Crates.io | winliner |
lib.rs | winliner |
version | 1.0.1 |
source | src |
created_at | 2023-10-17 17:06:10.290922 |
updated_at | 2023-10-18 20:46:43.807063 |
description | The WebAssembly Indirect Call Inliner |
homepage | https://github.com/fitzgen/winliner |
repository | https://github.com/fitzgen/winliner |
max_upload_size | |
id | 1005945 |
size | 250,497 |
Winliner speculatively inlines indirect calls in WebAssembly, based on observed information from a previous profiling phase. This is a form of profile-guided optimization that we affectionately call winlining.
First, Winliner inserts instrumentation to observe the actual target callee of every indirect call site in your Wasm program. Next, you run the instrumented program for a while, building up a profile. Finally, you invoke Winliner again, this time providing it with the recorded profile, and it optimizes your Wasm program based on the behavior observed in that profile.

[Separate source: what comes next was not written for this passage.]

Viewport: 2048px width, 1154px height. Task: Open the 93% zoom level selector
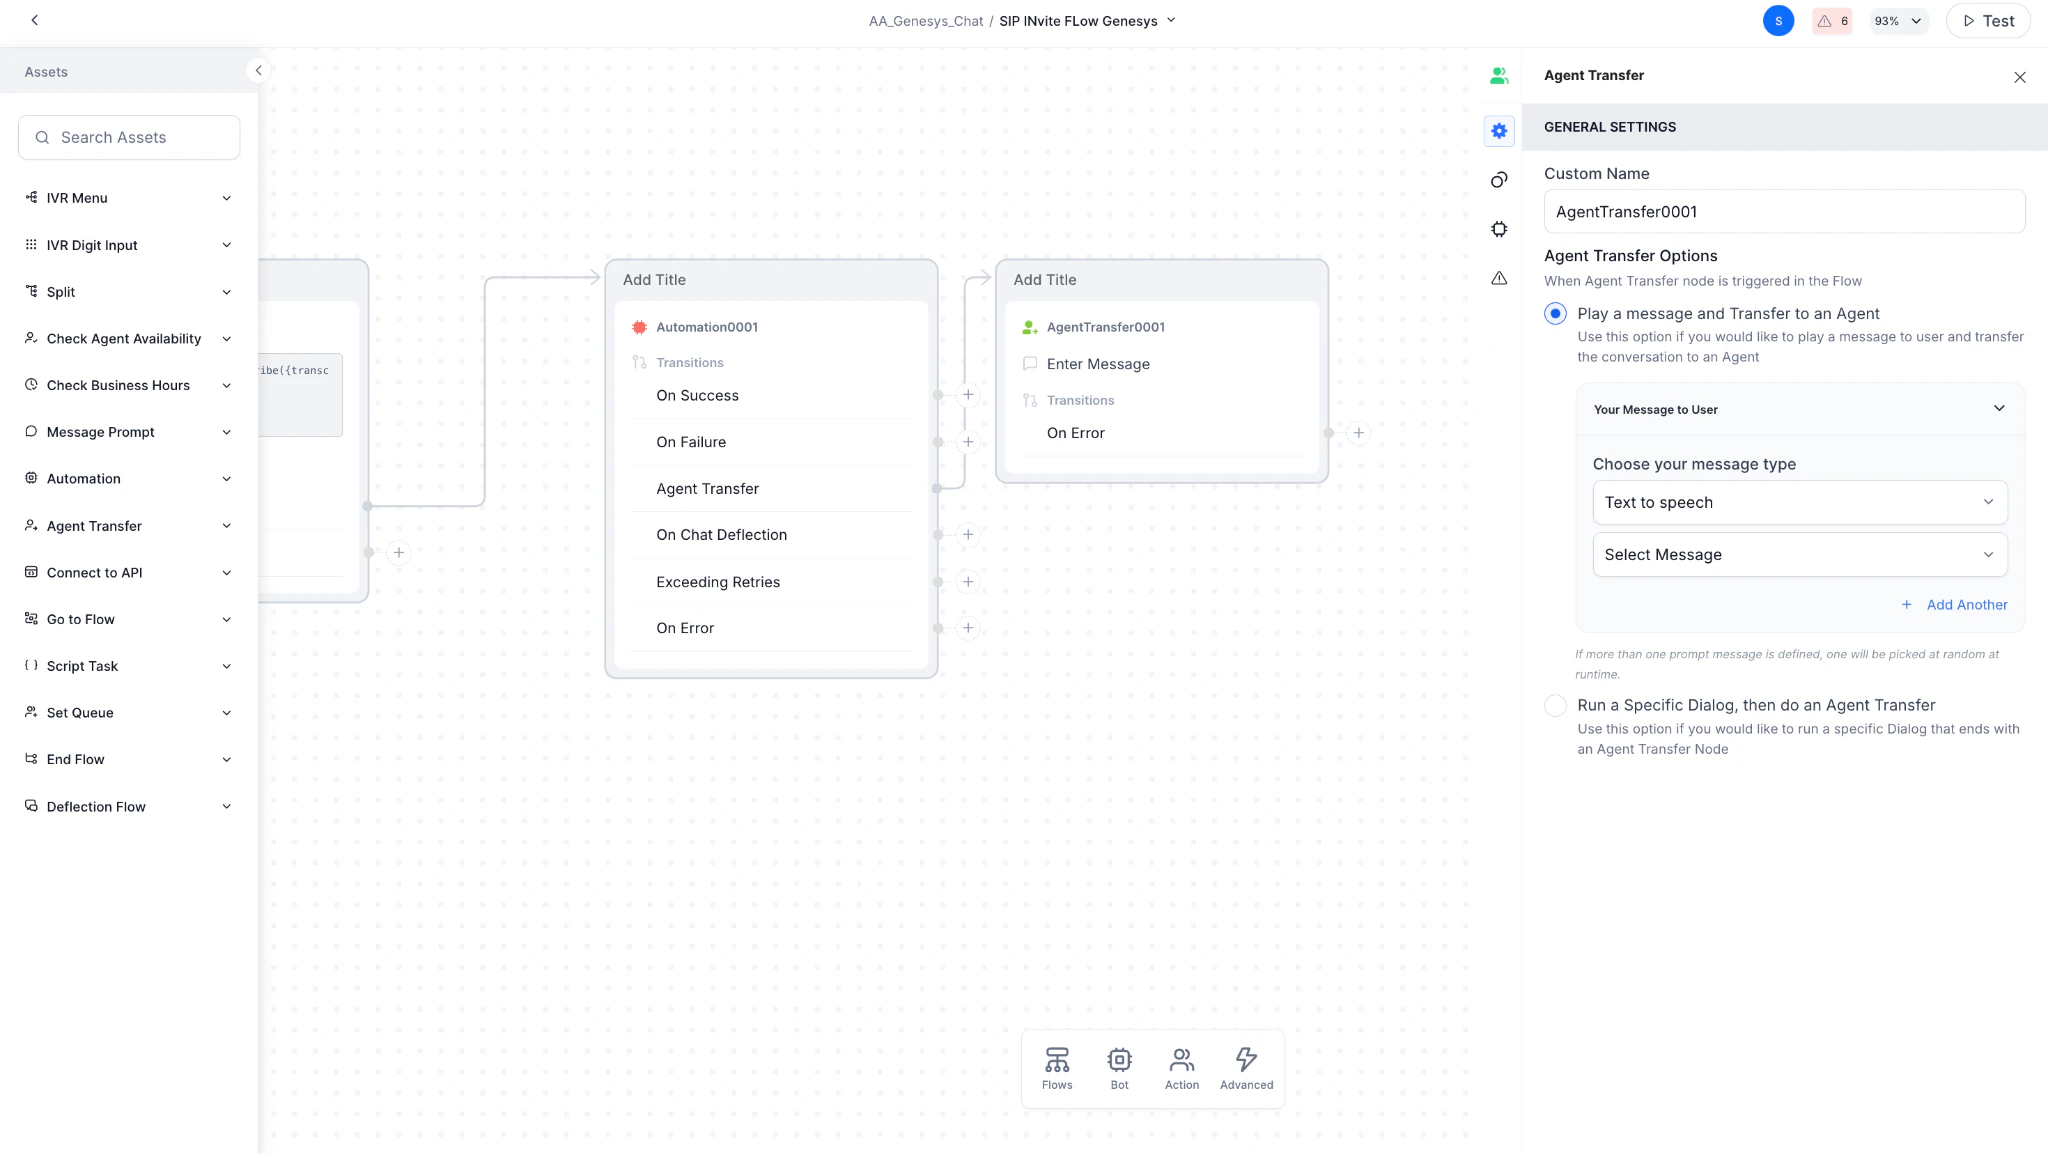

For example, if profiling shows that an indirect call always (or nearly always) goes to the 42nd entry in the funcrefs table, then Winliner will perform the following semantically-transparent transformation:
;; Before:
call_indirect
;; After:
;; If the callee index is 42, execute the inlined body of
;; the associated function.
local.tee $temp
i32.const 42
i32.eq
if
<inlined body of table[42] here>
else
local.get $temp
call_indirect
end
The speculative inlining by itself is generally not a huge performance win, since CPU indirect branch prediction is very powerful these days. (Although, depending on the Wasm engine, entering a new function may incur some cost and inlining does avoid that.) The primary benefit is that it allows the Wasm compiler to "see through" the indirect call and perform subsequent optimizations (like GVN and LICM) on the inlined callee's body, which can result in significant performance benefits.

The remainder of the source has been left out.